**The task**
Check every line of the entries for "agent", and copy the lines that hold it.

**Extracted records**

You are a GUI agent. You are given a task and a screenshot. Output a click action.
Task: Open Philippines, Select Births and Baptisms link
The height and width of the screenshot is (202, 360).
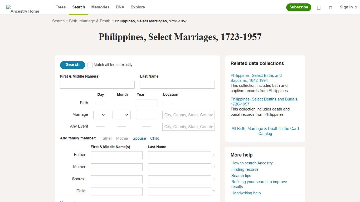click(x=256, y=78)
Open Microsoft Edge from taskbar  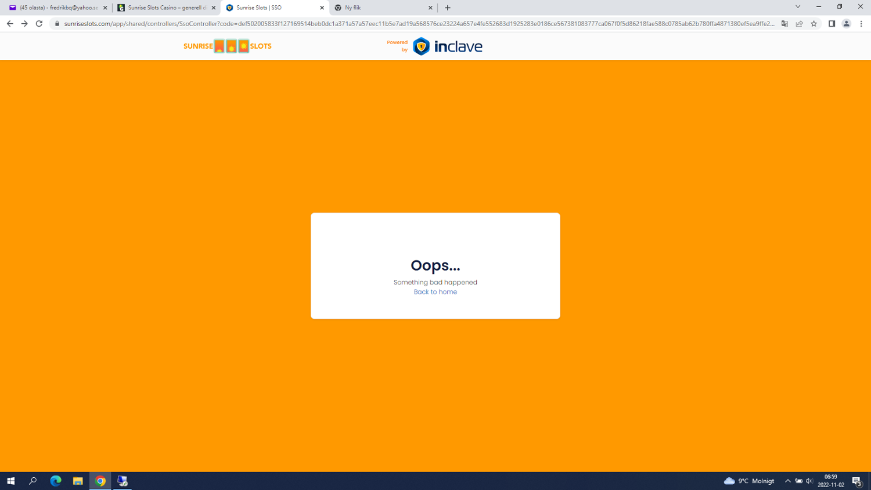click(56, 481)
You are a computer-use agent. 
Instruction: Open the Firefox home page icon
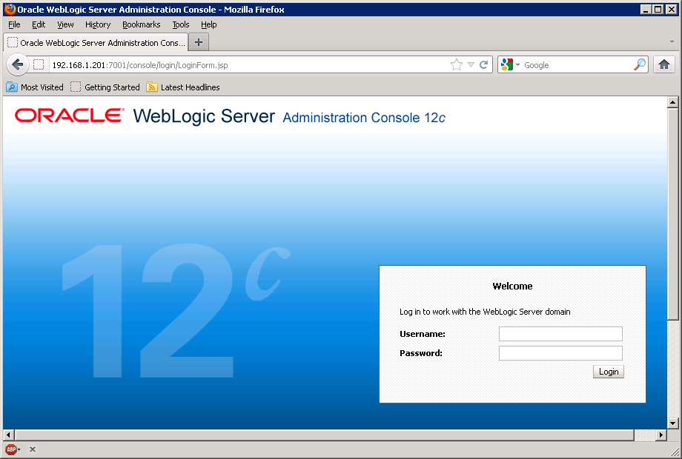665,64
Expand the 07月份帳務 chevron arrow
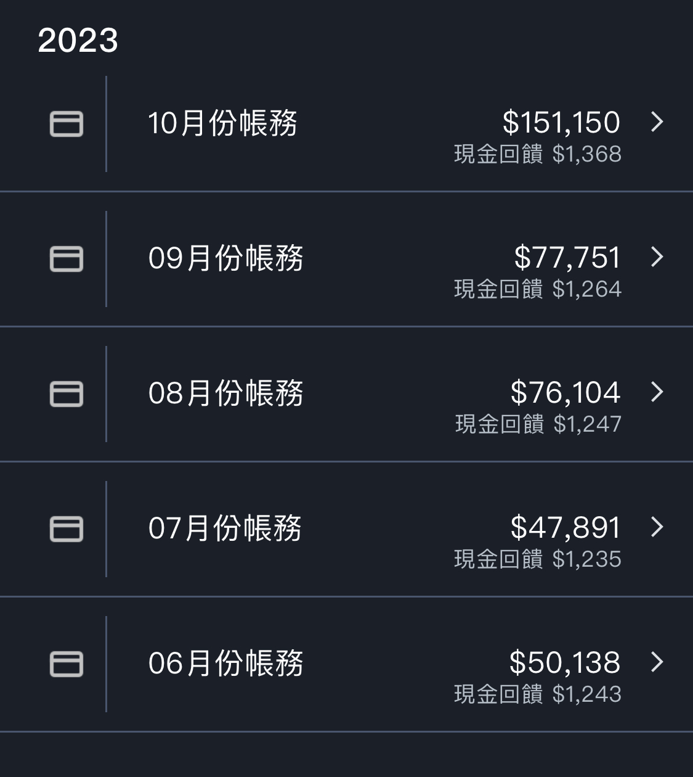The width and height of the screenshot is (693, 777). [657, 527]
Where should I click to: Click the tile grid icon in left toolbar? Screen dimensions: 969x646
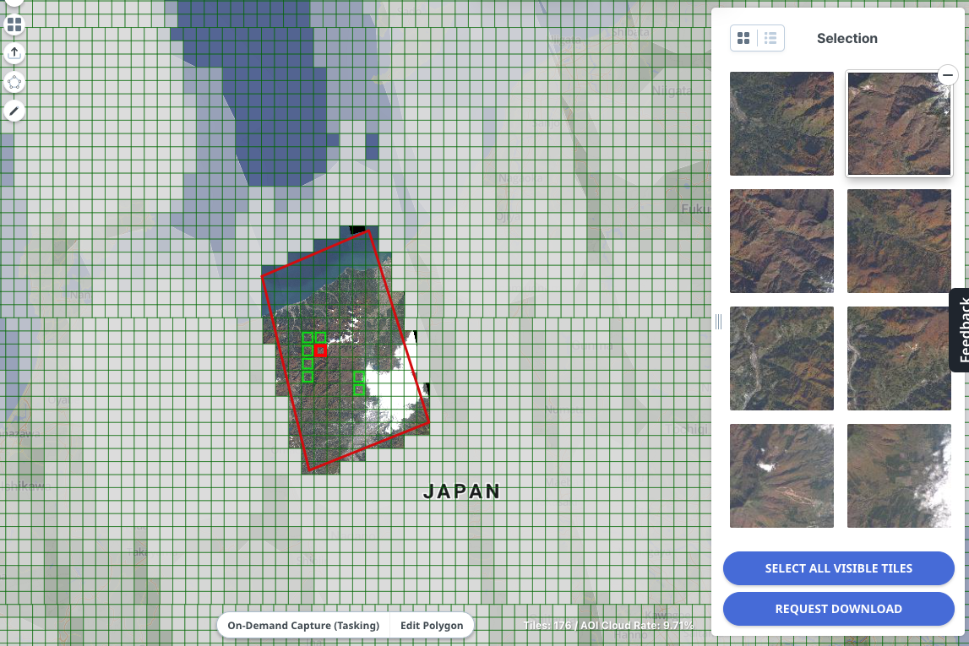point(14,25)
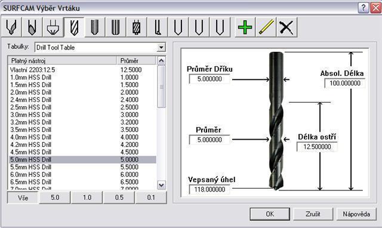Select the reamer tool type icon

(115, 27)
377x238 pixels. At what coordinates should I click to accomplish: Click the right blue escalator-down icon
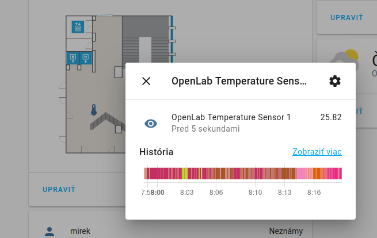coord(86,58)
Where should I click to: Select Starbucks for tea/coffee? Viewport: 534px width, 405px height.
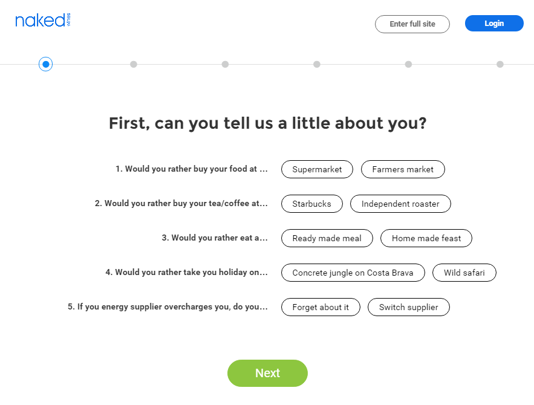coord(312,204)
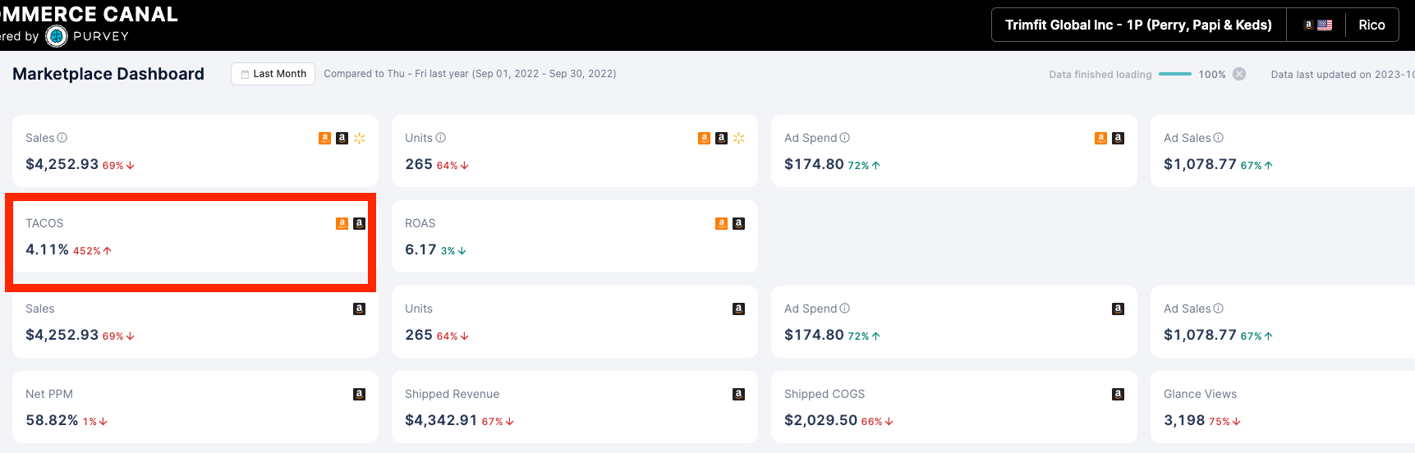Click the data loading progress bar
The height and width of the screenshot is (453, 1415).
tap(1174, 74)
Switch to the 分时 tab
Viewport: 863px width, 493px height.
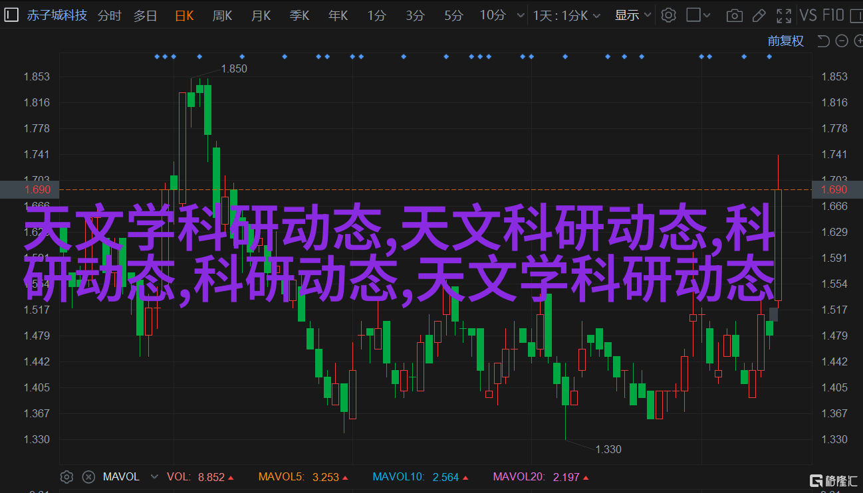(110, 15)
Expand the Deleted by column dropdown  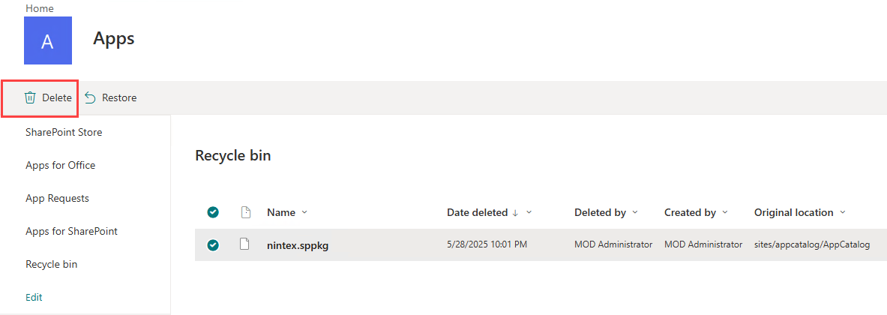pyautogui.click(x=636, y=212)
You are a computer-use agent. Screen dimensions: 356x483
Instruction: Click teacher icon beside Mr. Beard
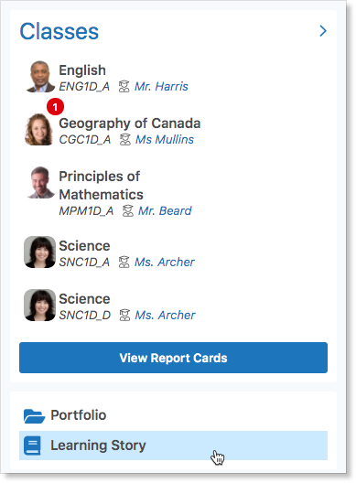(x=128, y=211)
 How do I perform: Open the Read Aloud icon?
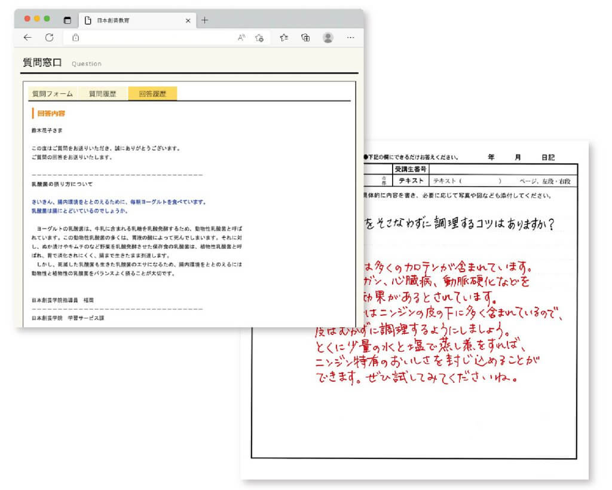pos(241,38)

**Answer section**
You are a GUI agent. You are given a task and a screenshot. Output a click action.
You are a computer-use agent. 
You are a computer-use agent. Screen dimensions: 356x483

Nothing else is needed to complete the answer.